§ **Tugas Anda**
1. Menurut teks tentang Peradaban Lembah Hindus, dalam bahasa apa masyarakat Weda menulis?
2. Tuliskan bagian daftar mulai dari baris yang memuat "Go to previous email with up chevron" sampai akhir daftar sebagai CSV dua kolom bernama permintaan dan jawaban, satu baris untuk tiap permintaan. Masukkan setiap nilai ke satu kolom bertanda kutip, dengan jeda baris diganti spasi.

§ **Teks Dokumen**
--*--
Fakta dari sisa reruntuhan kota seperti Mohenjo-daro dan Harappa (sekedar menyebut dua nama yang paling terkenal) menunjukkan bahwa sebuah peradaban yang sangat maju telah berkembang pesat di wilayah Lembah Sungai Hindus pada sekitar 3000 SM, yang lahir dari pemukiman Periode Neolitik pada tahun-tera sebelum 7000 SM. Saat ini, periode tersebut dinamai sebagai era Peradaban Lembah Hindus atau Peradapan Harappa (sekitar 7000 hingga 600 SM) yang nantinya akan dipengaruhi dan bercampur dengan budaya dari suku Indo-Aryan.
Pada sekitar 2000 SM, kota agung Mohenjo-daro telah memiliki jalanan dari batu bata, irigasi, dan sistem industri, dagang dan politik yang sudah sangat maju. Hampir bisa dipastikan bahwa masyarakat kota ini juga mengembangkan sistem religi yang melibatkan ritual pemandian dan peribadatan lainnya, namun tidak ditemukan bukti tertulis yang bisa menguatkan pendapat ini. Yang lebih diyakini (para ilmuwan) adalah apapun bentuk yang diambil sistem keagamaan tersebut, banyak elemennya yang signifikan berasal dari sumber luar seperti halnya dasar pemikiran Weda (termasuk banyaknya nama dan karakterisasi para dewa) sangat dekat terhubung dengan Agama Iran Masa Awal dari bangsa Persia.
Periode Weda
Agama pada masa awal Lembah Hindus berkembang melalui pengaruh berbagai kedatangan baru selama Periode Weda. Pada masa ini, sistem kepercayaan yang dikenal dengan nama Wedaisme (Vedism) dikembangkan oleh golongan yang juga disebut masyarakat Weda (Vedic people). Mereka menulis dalam bahasa Sansekerta, yakni bahasa yang sepenuhnya digunakan menyusun kitab Weda.
Cendekia John M. Koller mencatatkan:
Bahasa Sansekerta, darinya kitab Weda menyatakan bukti ekspresi tertua yang masih bertahan, menjadi (bahasa) dominan. Sekalipun tradisi Sansekerta merefleksikan berbagai bentuk adopsi dan akomodasi dari banyak sumber non-Weda, (tradisi) ini lebih menutupi dibanding menampakkan berbagai kontribusi tersebut. Karenanya, alih-alih berpaling kepada kebesaran peradaban Hindus kuno, justru pada (kitab) Weda kita seharusnya berpaling jika ingin lebih memahami pemikiran bangsa India pada masa paling awal. (16)
--*--
§ **Data Tersedia**
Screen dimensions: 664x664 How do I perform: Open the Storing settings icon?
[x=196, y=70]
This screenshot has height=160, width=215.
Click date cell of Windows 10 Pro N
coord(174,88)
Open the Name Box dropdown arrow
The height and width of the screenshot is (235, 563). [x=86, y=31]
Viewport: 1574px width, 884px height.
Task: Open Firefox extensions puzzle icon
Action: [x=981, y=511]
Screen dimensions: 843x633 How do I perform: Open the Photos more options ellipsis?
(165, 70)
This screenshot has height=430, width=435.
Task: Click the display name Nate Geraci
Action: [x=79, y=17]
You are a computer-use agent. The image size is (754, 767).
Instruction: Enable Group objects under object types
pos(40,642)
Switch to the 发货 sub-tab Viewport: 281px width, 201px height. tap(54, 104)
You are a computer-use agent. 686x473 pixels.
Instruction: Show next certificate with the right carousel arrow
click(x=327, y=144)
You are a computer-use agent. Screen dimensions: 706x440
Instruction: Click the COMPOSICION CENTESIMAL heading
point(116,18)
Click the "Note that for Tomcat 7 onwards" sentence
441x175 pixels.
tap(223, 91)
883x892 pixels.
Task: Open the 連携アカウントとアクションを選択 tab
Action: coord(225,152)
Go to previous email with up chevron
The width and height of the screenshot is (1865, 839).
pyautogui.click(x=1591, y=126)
--*--
§ **Jawaban**
1. Bahasa Sansekerta.

2.
permintaan,jawaban
"Go to previous email with up chevron The width and height of the screenshot is (1865, 839).","pyautogui.click(x=1591, y=126)"